Bolso

A mesada certa

Ela é mais do que o dinheiro dos filhos.
É parte da formação

Por segurança e para ajudar
a controlar os gastos, muitos
pais preferem depositar a
mesada numa conta corrente
e dar ao filho um cartão de
débito bancário. "Sem ele,
gastaria tudo de uma vez",
diz o estudante Juliano Sakakibara,
de 17 anos, de São Paulo
Foto: Antonio Milena  

Definir o valor da mesada dos filhos é um cálculo difícil. Vários pais se sentem inseguros quanto ao destino que será dado ao dinheiro e têm o hábito de estabelecer um valor abaixo das necessidades do filho. Outros costumam ser excessivamente generosos, mas por razões equivocadas. "Alguns pais tentam compensar com uma mesada gorda sua falta de presença na vida dos filhos", diz a psicóloga Maria do Carmo Camarotti, do Recife, especialista em crianças e adolescentes. "Isso é um erro." A mesada não deve ser vista apenas como o dinheiro para o lanche na escola, as passagens de ônibus e o cinema no fim de semana. Ela deve ser encarada como uma parte significativa do processo de educação e pode ser, inclusive, uma chave para melhorar a relação entre pais e filhos.

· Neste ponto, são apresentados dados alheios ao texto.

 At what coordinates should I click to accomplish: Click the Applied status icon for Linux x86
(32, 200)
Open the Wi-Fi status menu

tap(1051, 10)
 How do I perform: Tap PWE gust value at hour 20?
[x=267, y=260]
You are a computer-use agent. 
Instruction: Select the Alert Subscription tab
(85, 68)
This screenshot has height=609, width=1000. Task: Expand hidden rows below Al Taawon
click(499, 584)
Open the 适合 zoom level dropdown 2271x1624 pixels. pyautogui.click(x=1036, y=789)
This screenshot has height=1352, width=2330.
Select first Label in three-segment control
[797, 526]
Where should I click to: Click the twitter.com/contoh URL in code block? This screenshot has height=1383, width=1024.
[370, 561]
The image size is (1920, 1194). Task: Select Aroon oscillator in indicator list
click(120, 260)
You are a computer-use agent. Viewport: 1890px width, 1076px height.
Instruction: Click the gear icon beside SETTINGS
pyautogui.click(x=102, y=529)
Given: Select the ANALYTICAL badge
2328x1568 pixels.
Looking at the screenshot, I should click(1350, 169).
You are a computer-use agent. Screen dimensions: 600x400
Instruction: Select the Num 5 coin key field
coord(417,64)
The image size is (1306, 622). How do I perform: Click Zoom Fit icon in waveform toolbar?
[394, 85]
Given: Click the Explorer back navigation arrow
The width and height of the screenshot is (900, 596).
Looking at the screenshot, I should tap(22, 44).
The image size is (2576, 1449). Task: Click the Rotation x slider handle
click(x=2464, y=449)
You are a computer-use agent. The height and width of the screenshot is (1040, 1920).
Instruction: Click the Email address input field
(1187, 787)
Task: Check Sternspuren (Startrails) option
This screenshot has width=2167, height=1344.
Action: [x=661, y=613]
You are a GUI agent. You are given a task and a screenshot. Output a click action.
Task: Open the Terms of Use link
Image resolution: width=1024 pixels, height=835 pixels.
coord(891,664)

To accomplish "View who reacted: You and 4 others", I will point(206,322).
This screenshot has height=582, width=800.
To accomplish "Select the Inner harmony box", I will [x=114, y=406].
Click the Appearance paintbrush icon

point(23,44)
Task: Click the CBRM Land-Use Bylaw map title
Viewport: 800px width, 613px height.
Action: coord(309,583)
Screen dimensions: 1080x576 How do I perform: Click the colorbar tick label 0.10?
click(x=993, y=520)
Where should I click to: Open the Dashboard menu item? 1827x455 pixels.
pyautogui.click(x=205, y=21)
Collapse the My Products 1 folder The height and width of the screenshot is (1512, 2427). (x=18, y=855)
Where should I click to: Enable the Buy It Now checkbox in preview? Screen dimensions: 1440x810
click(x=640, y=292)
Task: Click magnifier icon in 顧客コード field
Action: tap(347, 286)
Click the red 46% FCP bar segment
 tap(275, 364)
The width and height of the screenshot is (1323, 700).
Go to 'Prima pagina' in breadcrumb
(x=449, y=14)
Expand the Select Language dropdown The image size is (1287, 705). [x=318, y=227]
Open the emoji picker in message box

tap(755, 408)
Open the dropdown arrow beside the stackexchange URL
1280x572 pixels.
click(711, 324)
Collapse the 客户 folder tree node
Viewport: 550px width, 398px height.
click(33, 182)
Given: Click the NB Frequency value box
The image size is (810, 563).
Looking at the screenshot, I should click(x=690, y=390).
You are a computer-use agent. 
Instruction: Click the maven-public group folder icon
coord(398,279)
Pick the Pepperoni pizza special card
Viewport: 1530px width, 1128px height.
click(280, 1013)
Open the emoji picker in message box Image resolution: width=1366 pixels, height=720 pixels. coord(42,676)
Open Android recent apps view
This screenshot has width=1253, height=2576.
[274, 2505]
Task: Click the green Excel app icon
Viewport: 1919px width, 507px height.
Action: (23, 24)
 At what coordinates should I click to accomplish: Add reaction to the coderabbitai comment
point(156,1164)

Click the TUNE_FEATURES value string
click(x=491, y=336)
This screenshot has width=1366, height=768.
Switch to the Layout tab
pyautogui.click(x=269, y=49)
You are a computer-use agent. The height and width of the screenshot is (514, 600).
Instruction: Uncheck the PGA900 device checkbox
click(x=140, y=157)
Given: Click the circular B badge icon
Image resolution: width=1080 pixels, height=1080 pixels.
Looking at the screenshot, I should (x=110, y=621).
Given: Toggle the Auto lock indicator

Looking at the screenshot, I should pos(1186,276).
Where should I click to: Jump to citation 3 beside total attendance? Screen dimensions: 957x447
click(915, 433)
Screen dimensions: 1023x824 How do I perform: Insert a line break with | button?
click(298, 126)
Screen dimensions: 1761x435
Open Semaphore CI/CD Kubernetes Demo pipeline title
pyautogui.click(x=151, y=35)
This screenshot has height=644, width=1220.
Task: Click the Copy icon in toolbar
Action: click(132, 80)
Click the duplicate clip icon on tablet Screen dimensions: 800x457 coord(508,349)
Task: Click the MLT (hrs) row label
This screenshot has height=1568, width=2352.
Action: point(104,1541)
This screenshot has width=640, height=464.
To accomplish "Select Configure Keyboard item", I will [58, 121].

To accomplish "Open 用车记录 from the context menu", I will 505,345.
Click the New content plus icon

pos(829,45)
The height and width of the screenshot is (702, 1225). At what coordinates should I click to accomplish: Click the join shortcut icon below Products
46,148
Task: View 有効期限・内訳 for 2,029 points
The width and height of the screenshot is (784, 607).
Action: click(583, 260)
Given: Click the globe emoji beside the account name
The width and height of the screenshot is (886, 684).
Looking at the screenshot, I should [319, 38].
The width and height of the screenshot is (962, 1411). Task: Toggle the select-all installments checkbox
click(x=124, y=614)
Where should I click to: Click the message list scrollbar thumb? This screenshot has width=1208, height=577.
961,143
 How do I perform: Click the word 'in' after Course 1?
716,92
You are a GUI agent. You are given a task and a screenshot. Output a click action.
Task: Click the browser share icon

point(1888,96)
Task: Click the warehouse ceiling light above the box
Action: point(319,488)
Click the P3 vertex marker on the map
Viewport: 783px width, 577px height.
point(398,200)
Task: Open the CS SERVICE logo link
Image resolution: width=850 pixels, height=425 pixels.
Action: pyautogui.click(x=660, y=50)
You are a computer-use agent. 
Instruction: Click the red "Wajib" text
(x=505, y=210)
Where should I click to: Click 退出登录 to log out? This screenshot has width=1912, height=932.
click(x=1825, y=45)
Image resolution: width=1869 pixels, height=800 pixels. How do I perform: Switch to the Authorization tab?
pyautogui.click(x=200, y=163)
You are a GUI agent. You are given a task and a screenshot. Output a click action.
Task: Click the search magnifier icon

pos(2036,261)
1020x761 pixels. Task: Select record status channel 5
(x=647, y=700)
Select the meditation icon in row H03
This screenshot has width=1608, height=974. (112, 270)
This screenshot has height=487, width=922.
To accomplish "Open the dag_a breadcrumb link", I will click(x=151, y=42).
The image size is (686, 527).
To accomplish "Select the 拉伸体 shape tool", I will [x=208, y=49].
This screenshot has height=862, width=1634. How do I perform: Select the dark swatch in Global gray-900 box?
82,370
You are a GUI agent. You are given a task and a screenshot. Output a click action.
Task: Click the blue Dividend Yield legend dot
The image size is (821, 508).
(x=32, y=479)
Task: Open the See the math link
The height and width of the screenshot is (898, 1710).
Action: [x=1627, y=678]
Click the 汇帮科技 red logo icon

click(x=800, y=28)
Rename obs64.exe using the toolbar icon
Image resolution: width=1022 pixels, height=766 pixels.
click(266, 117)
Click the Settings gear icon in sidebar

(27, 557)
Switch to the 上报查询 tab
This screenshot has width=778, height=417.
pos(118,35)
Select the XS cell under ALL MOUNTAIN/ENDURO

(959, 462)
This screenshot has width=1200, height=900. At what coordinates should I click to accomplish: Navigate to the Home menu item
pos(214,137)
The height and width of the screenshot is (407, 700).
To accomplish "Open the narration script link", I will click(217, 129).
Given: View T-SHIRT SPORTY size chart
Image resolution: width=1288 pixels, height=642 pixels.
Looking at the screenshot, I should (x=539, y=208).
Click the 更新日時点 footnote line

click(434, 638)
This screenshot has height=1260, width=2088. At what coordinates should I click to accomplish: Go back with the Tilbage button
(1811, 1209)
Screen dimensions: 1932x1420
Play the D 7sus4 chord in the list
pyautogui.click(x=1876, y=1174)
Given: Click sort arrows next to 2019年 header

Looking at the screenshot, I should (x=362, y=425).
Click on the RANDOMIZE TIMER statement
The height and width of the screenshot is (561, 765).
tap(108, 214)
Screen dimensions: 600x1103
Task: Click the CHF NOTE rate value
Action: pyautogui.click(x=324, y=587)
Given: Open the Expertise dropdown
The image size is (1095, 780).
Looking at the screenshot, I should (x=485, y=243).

Autonomia — A criança que tem no bolso dinheiro suficiente para as despesas do dia-a-dia aprende desde cedo a tomar decisões. "Ela passa a considerar sua privacidade mais respeitada porque não precisa dar explicações sempre que quiser fazer uma compra", afirma a psicóloga Anne Lise Silveira Scappaticci, da Pontifícia Universidade Católica de São Paulo, PUC. O valor, é claro, depende das possibilidades financeiras de cada família e do bom senso dos pais. Uma solução para chegar a uma quantia razoável é elaborar em conjunto com cada filho uma lista de gastos que incluam as despesas diárias e um extra para o lazer. Ter no bolso dinheiro para esses gastos, dizem os psicólogos, reforça na criança o sentido de autonomia.

Exageros — O valor da mesada nunca poderá ser calculado com base no padrão de vida dos pais, e sim numa lista razoável de gastos. "A mesada não pode dar à criança a sensação de que ela sempre terá tudo o que deseja", comenta a psicóloga Maria do Carmo Camarotti. O atacante Túlio, do Botafogo do Rio de Janeiro, dá 100 reais por semana a cada uma de suas filhas, Gabriele, de 9 anos, e Marcela, de 6. Ou seja, 400 reais por mês. O valor parece alto, mas inclui tudo o que as meninas compram, inclusive os ingressos para os filmes a que assistem em companhia dos pais. "Se elas querem alguma coisa mais cara perguntam quantas semanas de mesada terão de economizar", conta Alessandra Costa, mãe das crianças.

Poupança — O procedimento de Túlio e Alessandra é coerente. A mesada deve ser vista como uma boa oportunidade para ensinar às crianças o sentido da poupança. O cálculo da quantia sempre deve levar em conta um extra que poderá ser economizado para bancar as despesas não previstas no orçamento mensal estimado em conjunto. Se o filho gastar mais do que recebeu e precisar de mais dinheiro para chegar ao fim do mês, o valor tem de ser descontado do pagamento seguinte.

Castigo — Mesada não é recompensa por boas notas nem por manter o quarto sempre em ordem. Por esse motivo, não deve ser suspensa como punição por mau desempenho na escola nem por outra falha qualquer. Se os pais agirem assim, a criança condicionará seu desempenho ao prêmio e ficará frustrada caso não receba a cada atitude positiva. Também não pode ser paga em qualquer circunstância. Se os pais estão comprando uma casa nova ou se um dos dois perdeu o emprego, o dinheiro pode ser cortado ou reduzido sem peso na consciência.